### Task details
Only one stretch of the data below is wanted: the lines starting at the one with "At what coordinates should I click to accomplish: Download" and ending at the one with "Given: Restart the Database Service", both included, given again exactly.

Segment Start: Data records

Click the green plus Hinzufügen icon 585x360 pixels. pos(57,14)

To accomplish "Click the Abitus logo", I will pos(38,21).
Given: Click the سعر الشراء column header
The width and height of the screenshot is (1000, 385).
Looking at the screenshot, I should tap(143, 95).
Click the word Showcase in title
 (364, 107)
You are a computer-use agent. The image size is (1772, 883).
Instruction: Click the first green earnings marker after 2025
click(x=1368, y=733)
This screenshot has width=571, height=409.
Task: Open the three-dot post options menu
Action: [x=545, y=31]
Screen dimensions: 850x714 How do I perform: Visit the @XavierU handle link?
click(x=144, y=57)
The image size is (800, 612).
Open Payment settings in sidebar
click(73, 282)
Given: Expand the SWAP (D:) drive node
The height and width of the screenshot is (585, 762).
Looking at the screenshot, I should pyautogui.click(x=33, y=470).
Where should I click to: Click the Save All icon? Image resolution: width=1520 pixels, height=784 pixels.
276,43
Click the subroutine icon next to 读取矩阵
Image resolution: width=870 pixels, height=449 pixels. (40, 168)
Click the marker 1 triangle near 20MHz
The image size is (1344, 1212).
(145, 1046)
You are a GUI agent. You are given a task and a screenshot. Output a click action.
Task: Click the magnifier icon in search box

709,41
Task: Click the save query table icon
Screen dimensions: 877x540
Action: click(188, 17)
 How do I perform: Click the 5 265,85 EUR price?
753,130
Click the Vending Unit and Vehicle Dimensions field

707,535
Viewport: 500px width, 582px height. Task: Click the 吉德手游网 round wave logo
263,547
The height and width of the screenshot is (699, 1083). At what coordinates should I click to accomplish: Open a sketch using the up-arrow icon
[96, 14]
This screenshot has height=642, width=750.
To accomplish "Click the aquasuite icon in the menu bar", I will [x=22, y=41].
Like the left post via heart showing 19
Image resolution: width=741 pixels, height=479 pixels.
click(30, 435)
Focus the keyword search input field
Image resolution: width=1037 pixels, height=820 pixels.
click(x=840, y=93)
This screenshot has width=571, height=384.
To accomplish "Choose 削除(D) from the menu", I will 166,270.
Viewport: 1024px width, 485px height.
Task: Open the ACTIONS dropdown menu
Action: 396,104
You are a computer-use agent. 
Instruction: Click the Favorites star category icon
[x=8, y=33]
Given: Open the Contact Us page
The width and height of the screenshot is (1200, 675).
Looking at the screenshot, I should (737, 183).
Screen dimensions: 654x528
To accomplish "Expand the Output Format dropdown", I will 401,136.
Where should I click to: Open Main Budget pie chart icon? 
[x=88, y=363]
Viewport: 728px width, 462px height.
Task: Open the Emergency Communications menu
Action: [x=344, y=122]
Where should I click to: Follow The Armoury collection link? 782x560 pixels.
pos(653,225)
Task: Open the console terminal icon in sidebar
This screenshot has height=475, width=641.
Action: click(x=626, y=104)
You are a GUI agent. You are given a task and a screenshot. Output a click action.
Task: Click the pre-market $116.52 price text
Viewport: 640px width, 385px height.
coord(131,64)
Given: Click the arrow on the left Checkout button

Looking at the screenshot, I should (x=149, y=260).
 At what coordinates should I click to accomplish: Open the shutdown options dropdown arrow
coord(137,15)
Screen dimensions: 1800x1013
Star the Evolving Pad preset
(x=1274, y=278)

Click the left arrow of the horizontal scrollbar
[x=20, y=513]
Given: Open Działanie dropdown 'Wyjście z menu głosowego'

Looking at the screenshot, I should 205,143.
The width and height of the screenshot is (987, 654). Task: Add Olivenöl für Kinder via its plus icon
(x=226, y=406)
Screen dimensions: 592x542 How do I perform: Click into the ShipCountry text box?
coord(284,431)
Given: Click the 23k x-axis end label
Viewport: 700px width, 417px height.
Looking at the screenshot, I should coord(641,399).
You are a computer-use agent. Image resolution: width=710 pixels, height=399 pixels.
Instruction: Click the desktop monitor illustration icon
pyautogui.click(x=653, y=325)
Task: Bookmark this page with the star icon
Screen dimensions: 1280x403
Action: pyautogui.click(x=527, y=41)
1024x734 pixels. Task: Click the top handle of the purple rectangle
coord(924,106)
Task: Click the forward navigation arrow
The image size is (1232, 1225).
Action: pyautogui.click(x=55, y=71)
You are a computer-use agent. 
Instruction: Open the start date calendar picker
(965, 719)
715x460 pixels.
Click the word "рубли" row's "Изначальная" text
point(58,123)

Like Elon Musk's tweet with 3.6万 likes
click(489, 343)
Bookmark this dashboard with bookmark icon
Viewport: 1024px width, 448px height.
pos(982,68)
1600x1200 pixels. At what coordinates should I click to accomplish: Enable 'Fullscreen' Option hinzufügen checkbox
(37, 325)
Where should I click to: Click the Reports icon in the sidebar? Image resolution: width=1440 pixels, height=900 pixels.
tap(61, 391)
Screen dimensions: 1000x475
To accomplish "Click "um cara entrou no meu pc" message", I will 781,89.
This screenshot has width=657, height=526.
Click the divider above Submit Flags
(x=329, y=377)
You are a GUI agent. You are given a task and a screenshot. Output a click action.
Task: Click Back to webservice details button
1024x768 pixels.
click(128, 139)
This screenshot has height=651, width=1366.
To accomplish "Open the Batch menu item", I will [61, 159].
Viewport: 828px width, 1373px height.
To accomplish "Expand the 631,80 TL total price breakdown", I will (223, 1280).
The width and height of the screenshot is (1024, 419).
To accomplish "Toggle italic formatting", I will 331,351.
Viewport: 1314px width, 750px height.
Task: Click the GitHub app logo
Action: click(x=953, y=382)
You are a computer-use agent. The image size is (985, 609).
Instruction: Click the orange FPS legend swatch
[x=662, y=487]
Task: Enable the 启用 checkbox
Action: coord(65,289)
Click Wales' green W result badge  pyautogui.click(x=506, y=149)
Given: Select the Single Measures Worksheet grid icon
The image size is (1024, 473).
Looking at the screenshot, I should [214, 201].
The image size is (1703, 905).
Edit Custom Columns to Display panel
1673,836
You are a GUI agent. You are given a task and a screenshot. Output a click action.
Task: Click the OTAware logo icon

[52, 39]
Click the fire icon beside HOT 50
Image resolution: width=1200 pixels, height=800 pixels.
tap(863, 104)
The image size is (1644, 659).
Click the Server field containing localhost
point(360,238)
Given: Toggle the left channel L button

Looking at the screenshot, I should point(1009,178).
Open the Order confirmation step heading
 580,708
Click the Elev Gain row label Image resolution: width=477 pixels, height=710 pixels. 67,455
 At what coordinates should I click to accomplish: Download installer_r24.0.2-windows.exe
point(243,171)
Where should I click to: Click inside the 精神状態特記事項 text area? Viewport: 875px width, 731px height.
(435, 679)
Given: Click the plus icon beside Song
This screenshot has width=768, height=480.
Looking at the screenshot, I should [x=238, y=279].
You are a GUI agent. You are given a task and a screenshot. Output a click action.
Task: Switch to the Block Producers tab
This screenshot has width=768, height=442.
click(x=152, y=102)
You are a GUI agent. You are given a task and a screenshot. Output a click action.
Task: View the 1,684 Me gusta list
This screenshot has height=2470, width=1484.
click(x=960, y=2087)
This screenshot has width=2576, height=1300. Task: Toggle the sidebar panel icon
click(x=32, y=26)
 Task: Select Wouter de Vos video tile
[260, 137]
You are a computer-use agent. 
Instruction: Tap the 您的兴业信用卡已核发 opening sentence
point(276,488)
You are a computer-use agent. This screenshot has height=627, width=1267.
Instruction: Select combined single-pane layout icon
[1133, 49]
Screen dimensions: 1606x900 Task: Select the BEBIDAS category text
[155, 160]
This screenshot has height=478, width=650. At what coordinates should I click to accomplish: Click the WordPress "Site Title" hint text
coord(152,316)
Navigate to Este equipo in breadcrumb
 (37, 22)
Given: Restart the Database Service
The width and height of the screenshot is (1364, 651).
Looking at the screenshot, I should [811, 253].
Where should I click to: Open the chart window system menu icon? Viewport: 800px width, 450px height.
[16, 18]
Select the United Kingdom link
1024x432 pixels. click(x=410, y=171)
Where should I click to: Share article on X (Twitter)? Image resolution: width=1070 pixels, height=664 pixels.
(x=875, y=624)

Segment End: Data records

### Answer to the problem
 At what coordinates should I click to accomplish: Download installer_r24.0.2-windows.exe
point(243,171)
Where should I click to: Click inside the 精神状態特記事項 text area? Viewport: 875px width, 731px height.
(435, 679)
Given: Click the plus icon beside Song
This screenshot has width=768, height=480.
Looking at the screenshot, I should [x=238, y=279].
You are a GUI agent. You are given a task and a screenshot. Output a click action.
Task: Switch to the Block Producers tab
This screenshot has width=768, height=442.
click(x=152, y=102)
You are a GUI agent. You are given a task and a screenshot. Output a click action.
Task: View the 1,684 Me gusta list
This screenshot has height=2470, width=1484.
click(x=960, y=2087)
This screenshot has width=2576, height=1300. Task: Toggle the sidebar panel icon
click(x=32, y=26)
 Task: Select Wouter de Vos video tile
[260, 137]
You are a computer-use agent. 
Instruction: Tap the 您的兴业信用卡已核发 opening sentence
point(276,488)
You are a computer-use agent. This screenshot has height=627, width=1267.
Instruction: Select combined single-pane layout icon
[1133, 49]
Screen dimensions: 1606x900 Task: Select the BEBIDAS category text
[155, 160]
This screenshot has height=478, width=650. At what coordinates should I click to accomplish: Click the WordPress "Site Title" hint text
coord(152,316)
Navigate to Este equipo in breadcrumb
 (37, 22)
Given: Restart the Database Service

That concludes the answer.